As a game gets longer, the players will all congregate at the mean outcome. One hand of poker is luck, 1,000 are skill. A game involving one attack will be lucky, a game of 1,000 attacks should require skill.

An important detail to keep in mind is that people vary a great deal in risk-aversion or risk-seeking behavior. The risk-averse will focus on the times a crit lost them a battle, the risk-seeking will focus on the times it won them a battle. When designing a game you can target one group or another, try to balance it so both are somewhat satisfied, or provide gameplay options to enhance/mitigate risk (e.g. a class that can't crit and is immune to the effect).

Yeah but how that translate into "fun" ?

That's a game designer's job, to find fun ways to put features together. One use is to ratchet up tension and then release it. Instead of the player feeling surprised and cheated 1 in 10 times, if you telegraph the feature properly then 9 in 10 times they might instead feel excited/relieved that the crit didn't get them. Using other tricks you can make the sense of impending doom seem greater than it really is, so the player is disproportionately relieved.

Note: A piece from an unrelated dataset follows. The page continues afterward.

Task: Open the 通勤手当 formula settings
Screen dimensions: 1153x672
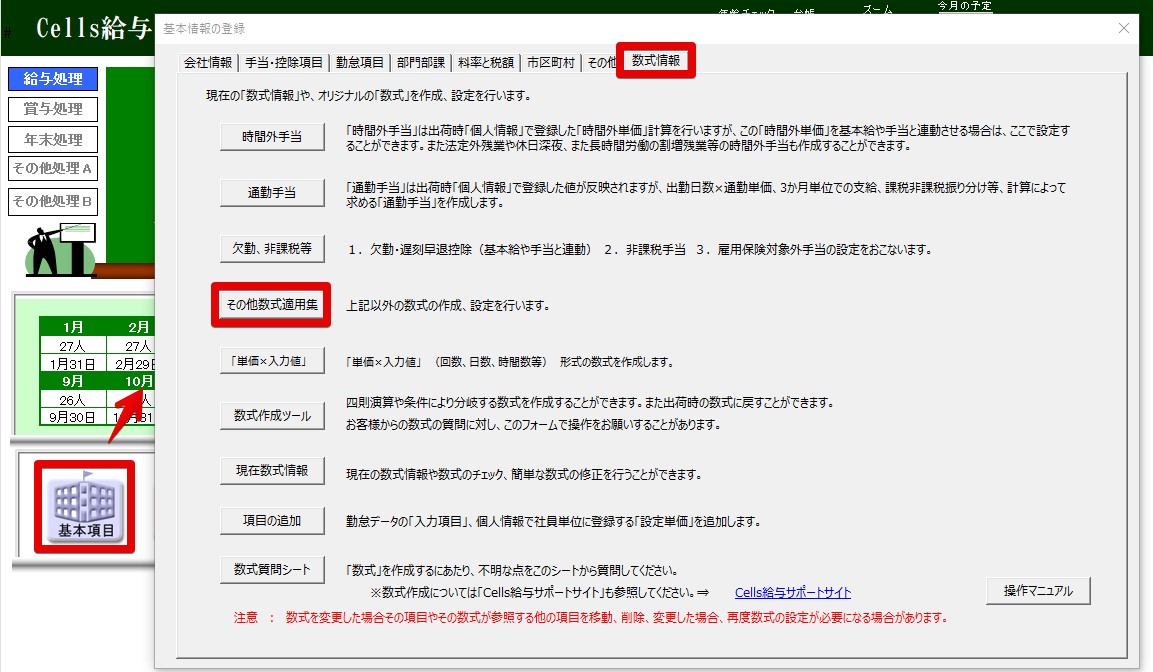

If you give them the tools to mitigate critical hits, then there's the satisfaction of having planned for an event and weathered the storm. A bad round for the opponent might force you into plan B. If you have a plan B and it brings you back from the precipice to victory, that's satisfying. With predictable combat rounds, you might not have needed a plan B.

Overcoming impossible odds is fun. Crits can create situations where you shouldn't win but do anyways. If that was the only way to win it feels cheap, but if a player made obvious mistakes and then won despite them, that's its own flavor of fun. It relieves situations where winning is impossible but the game isn't over yet (and vice versa).

Variety is fun. Crits in a wargame let you know somewhere along your front the opponent will have an upper hand and somewhere you'll be hard pressed, but not know where until a particular playthrough.

My point is that "good game has feature X" or "bad game has feature X" or "feature X didn't work in this game" is much more a question of how the pieces fit together then a statement that your game must/can't have feature X. As a game designer I think you have to figure out what the impact of a feature is, how it interacts with other ones, and then put it into play if you have a particular role a feature fills.

What about making a checkbox for "crits on/off" when launching a new campaign? Along with the difficulty setting? That way a player can just disable crits altogher (both for heroes and enemies).